Recorded data:
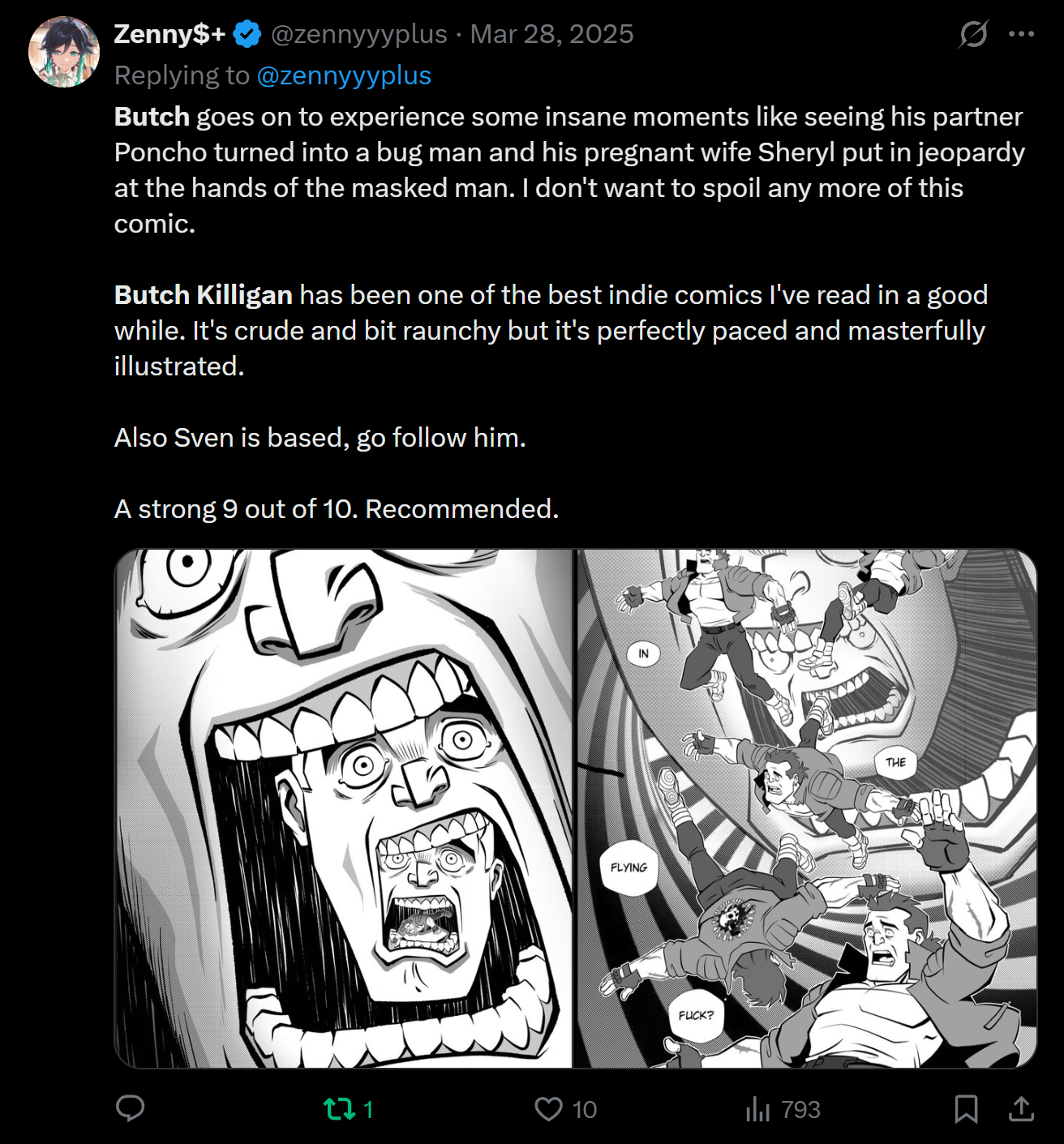Bookmark this post
The image size is (1064, 1144).
pyautogui.click(x=966, y=1108)
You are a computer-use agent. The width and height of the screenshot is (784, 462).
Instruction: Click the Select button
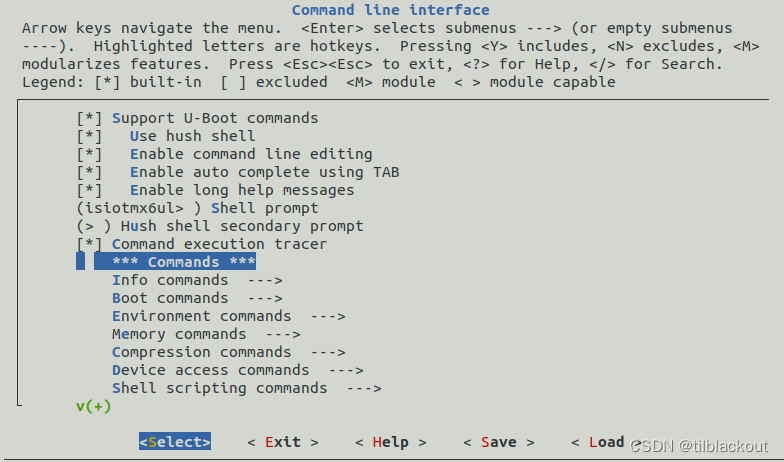click(175, 442)
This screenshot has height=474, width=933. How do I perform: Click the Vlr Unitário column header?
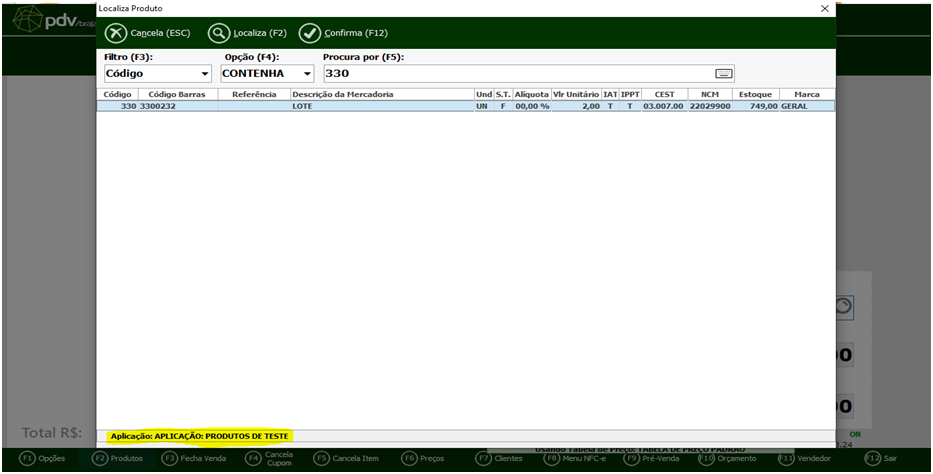[576, 94]
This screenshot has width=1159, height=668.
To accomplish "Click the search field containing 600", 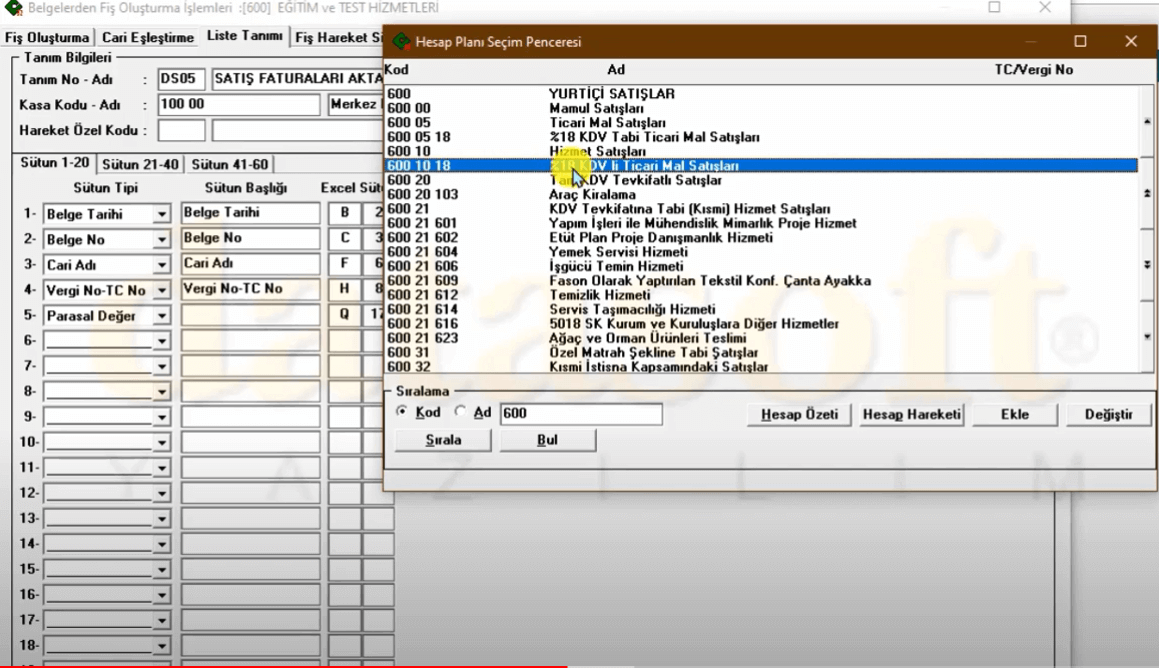I will 580,413.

#### ASSIGNMENT:
Copy only this from above: the line containing "You are a computer-use", the line containing "This screenshot has width=1159, height=668.", and all lines between, printed exactly. Leave out the pictures.

#### WRITTEN ANSWER:
You are a computer-use agent. The width and height of the screenshot is (784, 462).
Instruction: Click the Select button
click(175, 442)
This screenshot has height=474, width=933. How do I perform: Click the Vlr Unitário column header?
[576, 94]
This screenshot has width=1159, height=668.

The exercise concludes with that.